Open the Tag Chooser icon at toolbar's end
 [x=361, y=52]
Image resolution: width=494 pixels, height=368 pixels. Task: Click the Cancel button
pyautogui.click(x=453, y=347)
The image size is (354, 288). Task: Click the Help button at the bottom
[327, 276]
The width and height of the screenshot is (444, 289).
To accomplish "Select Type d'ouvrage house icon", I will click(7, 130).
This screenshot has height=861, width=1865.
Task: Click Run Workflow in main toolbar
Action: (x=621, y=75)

§ Exercise prompt
Repeat the data exactly. Omit nothing.

§ Result of the task
Open the Tag Chooser icon at toolbar's end
 [x=361, y=52]
Image resolution: width=494 pixels, height=368 pixels. Task: Click the Cancel button
pyautogui.click(x=453, y=347)
The image size is (354, 288). Task: Click the Help button at the bottom
[327, 276]
The width and height of the screenshot is (444, 289).
To accomplish "Select Type d'ouvrage house icon", I will click(7, 130).
This screenshot has height=861, width=1865.
Task: Click Run Workflow in main toolbar
Action: (x=621, y=75)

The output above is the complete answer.